Render the data from the line containing "The width and height of the screenshot is (1050, 555)." down through the line containing "Switch to the 2." as a Markdown table with the columns Index and Text. Put a running number in Index and each nonblank line in Text, leaving blank lines out.

-- Begin Extracted entries --

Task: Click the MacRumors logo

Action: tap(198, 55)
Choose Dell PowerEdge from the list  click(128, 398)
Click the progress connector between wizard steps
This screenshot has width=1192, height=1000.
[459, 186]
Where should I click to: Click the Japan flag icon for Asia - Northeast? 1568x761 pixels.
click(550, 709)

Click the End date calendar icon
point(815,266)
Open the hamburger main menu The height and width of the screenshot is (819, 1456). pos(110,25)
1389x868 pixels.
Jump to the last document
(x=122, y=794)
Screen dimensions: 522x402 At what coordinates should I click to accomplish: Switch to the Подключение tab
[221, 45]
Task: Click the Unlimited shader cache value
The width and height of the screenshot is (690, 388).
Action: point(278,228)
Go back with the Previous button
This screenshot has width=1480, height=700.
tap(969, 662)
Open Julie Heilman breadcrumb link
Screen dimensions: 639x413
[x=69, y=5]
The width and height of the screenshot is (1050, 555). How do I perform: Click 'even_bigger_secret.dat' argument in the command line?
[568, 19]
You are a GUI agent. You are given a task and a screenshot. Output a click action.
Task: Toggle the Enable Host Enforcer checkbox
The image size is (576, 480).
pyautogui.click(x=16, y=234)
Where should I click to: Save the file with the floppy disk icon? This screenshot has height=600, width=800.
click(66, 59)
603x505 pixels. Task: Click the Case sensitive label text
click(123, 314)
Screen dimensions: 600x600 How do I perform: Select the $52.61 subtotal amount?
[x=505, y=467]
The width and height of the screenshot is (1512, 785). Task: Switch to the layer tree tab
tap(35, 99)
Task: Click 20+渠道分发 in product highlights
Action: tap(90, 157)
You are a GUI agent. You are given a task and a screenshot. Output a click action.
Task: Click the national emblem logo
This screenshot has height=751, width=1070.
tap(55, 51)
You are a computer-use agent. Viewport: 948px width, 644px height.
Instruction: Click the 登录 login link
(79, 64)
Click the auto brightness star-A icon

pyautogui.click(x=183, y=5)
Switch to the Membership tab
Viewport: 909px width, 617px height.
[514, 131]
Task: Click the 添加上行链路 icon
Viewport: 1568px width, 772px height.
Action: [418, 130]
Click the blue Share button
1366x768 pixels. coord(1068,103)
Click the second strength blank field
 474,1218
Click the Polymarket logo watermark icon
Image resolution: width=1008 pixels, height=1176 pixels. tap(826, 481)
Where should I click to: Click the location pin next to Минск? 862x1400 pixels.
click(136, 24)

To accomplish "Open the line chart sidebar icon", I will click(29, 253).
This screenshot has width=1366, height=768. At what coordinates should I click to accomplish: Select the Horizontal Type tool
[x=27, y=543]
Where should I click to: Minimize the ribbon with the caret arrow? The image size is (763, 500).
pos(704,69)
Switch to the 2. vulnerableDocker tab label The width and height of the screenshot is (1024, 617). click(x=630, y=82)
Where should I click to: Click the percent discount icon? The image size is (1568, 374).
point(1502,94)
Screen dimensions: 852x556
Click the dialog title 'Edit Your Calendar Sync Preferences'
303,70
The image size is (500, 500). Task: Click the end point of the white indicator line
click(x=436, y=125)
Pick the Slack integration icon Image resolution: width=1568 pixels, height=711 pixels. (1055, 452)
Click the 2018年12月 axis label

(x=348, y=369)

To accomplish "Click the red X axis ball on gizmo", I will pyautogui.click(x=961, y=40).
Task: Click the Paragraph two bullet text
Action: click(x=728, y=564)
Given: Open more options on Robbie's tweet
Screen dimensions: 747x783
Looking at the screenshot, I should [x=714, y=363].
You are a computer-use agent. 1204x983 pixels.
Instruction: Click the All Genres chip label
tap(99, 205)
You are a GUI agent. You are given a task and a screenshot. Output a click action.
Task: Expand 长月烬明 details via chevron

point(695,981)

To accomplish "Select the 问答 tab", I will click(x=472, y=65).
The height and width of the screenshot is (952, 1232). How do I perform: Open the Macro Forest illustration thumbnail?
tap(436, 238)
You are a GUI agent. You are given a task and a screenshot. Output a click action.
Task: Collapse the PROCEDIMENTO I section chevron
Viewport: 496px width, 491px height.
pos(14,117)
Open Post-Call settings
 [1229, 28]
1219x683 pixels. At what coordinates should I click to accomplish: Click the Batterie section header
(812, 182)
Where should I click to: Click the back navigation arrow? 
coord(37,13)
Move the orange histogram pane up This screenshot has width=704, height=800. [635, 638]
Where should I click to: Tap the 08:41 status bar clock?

-- End Extracted entries --

Result for this exercise —
| Index | Text |
|---|---|
| 1 | The width and height of the screenshot is (1050, 555). How do I perform: Click 'even_bigger_secret.dat' argument in the command line? |
| 2 | [568, 19] |
| 3 | You are a GUI agent. You are given a task and a screenshot. Output a click action. |
| 4 | Task: Toggle the Enable Host Enforcer checkbox |
| 5 | The image size is (576, 480). |
| 6 | pyautogui.click(x=16, y=234) |
| 7 | Where should I click to: Save the file with the floppy disk icon? This screenshot has height=600, width=800. |
| 8 | click(66, 59) |
| 9 | 603x505 pixels. Task: Click the Case sensitive label text |
| 10 | click(123, 314) |
| 11 | Screen dimensions: 600x600 How do I perform: Select the $52.61 subtotal amount? |
| 12 | [x=505, y=467] |
| 13 | The width and height of the screenshot is (1512, 785). Task: Switch to the layer tree tab |
| 14 | tap(35, 99) |
| 15 | Task: Click 20+渠道分发 in product highlights |
| 16 | Action: tap(90, 157) |
| 17 | You are a GUI agent. You are given a task and a screenshot. Output a click action. |
| 18 | Task: Click the national emblem logo |
| 19 | This screenshot has height=751, width=1070. |
| 20 | tap(55, 51) |
| 21 | You are a computer-use agent. Viewport: 948px width, 644px height. |
| 22 | Instruction: Click the 登录 login link |
| 23 | (79, 64) |
| 24 | Click the auto brightness star-A icon |
| 25 | pyautogui.click(x=183, y=5) |
| 26 | Switch to the Membership tab |
| 27 | Viewport: 909px width, 617px height. |
| 28 | [514, 131] |
| 29 | Task: Click the 添加上行链路 icon |
| 30 | Viewport: 1568px width, 772px height. |
| 31 | Action: [418, 130] |
| 32 | Click the blue Share button |
| 33 | 1366x768 pixels. coord(1068,103) |
| 34 | Click the second strength blank field |
| 35 |  474,1218 |
| 36 | Click the Polymarket logo watermark icon |
| 37 | Image resolution: width=1008 pixels, height=1176 pixels. tap(826, 481) |
| 38 | Where should I click to: Click the location pin next to Минск? 862x1400 pixels. |
| 39 | click(136, 24) |
| 40 | To accomplish "Open the line chart sidebar icon", I will click(29, 253). |
| 41 | This screenshot has width=1366, height=768. At what coordinates should I click to accomplish: Select the Horizontal Type tool |
| 42 | [x=27, y=543] |
| 43 | Where should I click to: Minimize the ribbon with the caret arrow? The image size is (763, 500). |
| 44 | pos(704,69) |
| 45 | Switch to the 2. vulnerableDocker tab label The width and height of the screenshot is (1024, 617). click(x=630, y=82) |